Endoplasmic reticulum Ca2+ content decrease by PKA-dependent hyperphosphorylation of type 1 IP3 receptor contributes to prostate cancer cell resistance to androgen deprivation

Abstract

Reference treatment of advanced prostate cancer (PCa) relies on pharmacological or surgical androgen deprivation therapy. However, it is only temporarily efficient as tumor cells inevitably adapt to the low testosterone environment and become hormone-refractory (HRPCa). We observed that androgen removal in HRPCa-derived LNCaP cells causes different alterations in their Ca2+ homeostasis among which a reduction of ER Ca2+ content. We show that the decrease in [Ca2+]ER is due to a modest overexpression of type 1 IP3R and a threefold increased phosphorylation of IP3R1 on Ser-1716, a protein kinase A (PKA) consensus site, both implicated in ER Ca2+ leak.
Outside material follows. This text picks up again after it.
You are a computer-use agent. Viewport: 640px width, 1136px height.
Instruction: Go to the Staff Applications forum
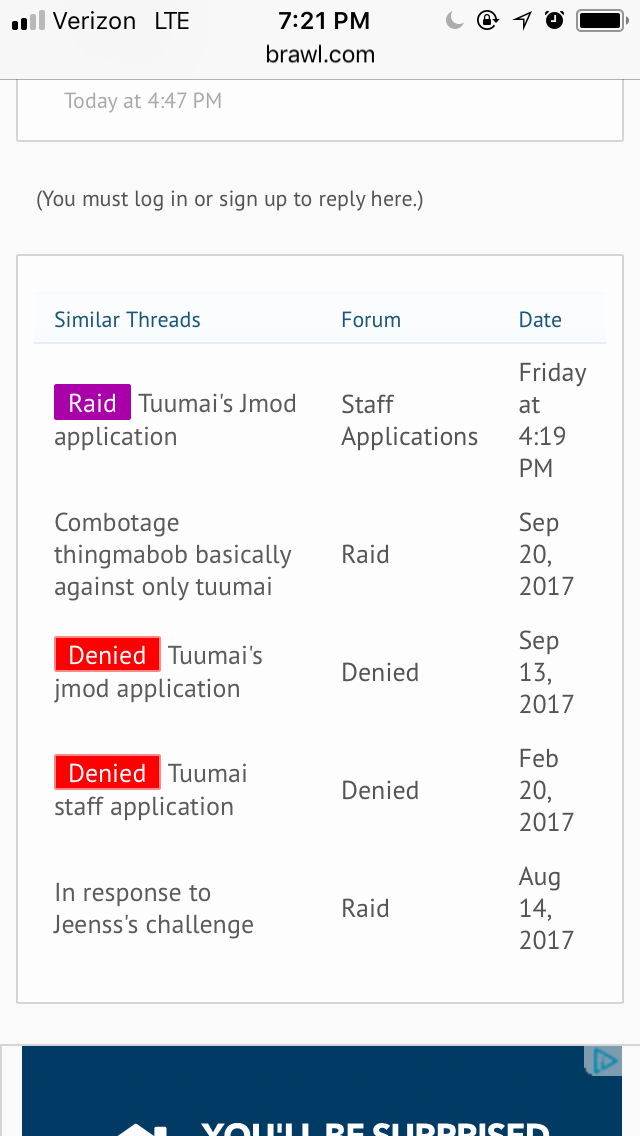(x=409, y=420)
Accordingly, ER Ca2+ content was restored by siRNA-mediated down-regulation of IP3R1 or by inhibition of its phosphorylation by competition with a permeant TAT-peptide containing the Ser-1716 consensus phosphorylation sequence or by treatment with the PKA inhibitor H89. Moreover, inhibition of the IP3R1 phosphorylation by both methods sensitized the LNCaP cells to androgen deprivation-induced apoptosis. In addition, SERCA2b overexpression precluded the effect of androgen deprivation on ER Ca2+ store content and reduced resistance to androgen deprivation. Taken together, these results indicate that lowering the ER Ca2+-store content by increasing IP3R1 levels and IP3R1 phosphorylation by PKA is a protective mechanism by which HRPCa-derived cells escape cell death in the absence of androgenic stimulation.